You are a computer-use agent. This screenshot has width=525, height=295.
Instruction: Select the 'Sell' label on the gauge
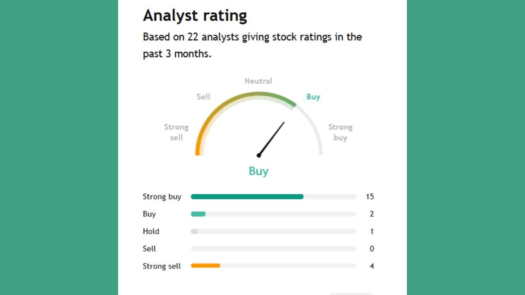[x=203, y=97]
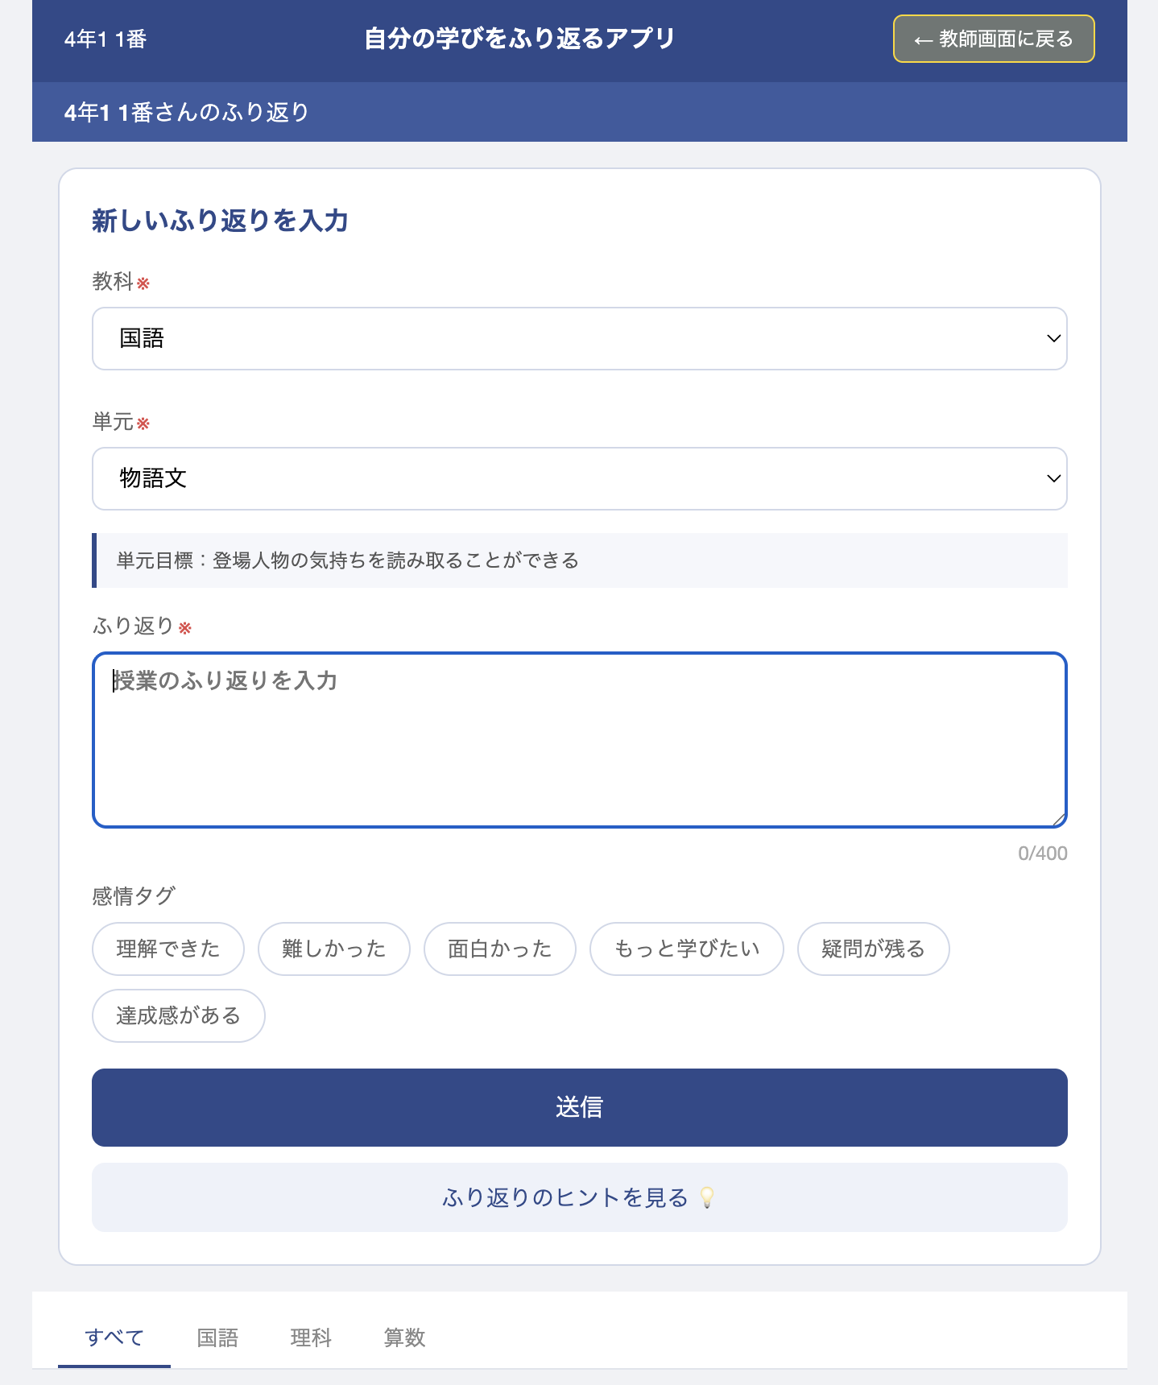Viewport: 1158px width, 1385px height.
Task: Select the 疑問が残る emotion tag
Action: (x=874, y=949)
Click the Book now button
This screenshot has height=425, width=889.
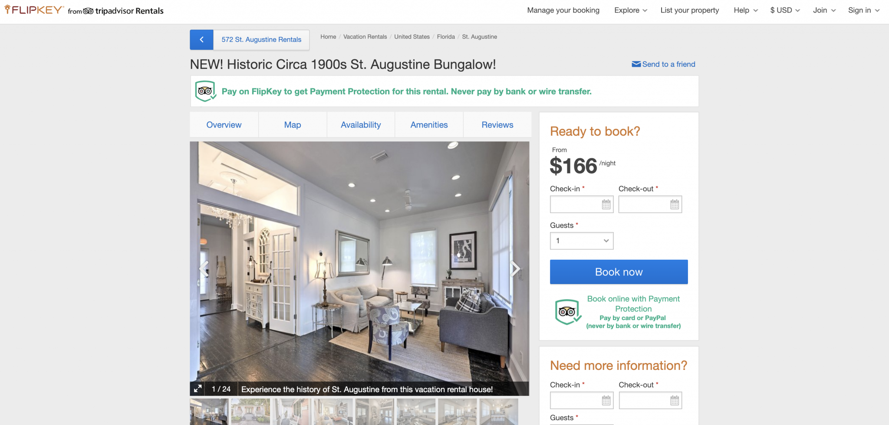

=====

AIM OF THE TASK. Once the pictures are set aside, give the rest of the material again unchanged.

COMPLETED EXERCISE.
You are a computer-use agent. This screenshot has width=525, height=295.
Instruction: Select the 'Sell' label on the gauge
[x=203, y=97]
Viewport: 1158px width, 1385px height.
Task: Select the 疑問が残る emotion tag
Action: (x=874, y=949)
Click the Book now button
This screenshot has height=425, width=889.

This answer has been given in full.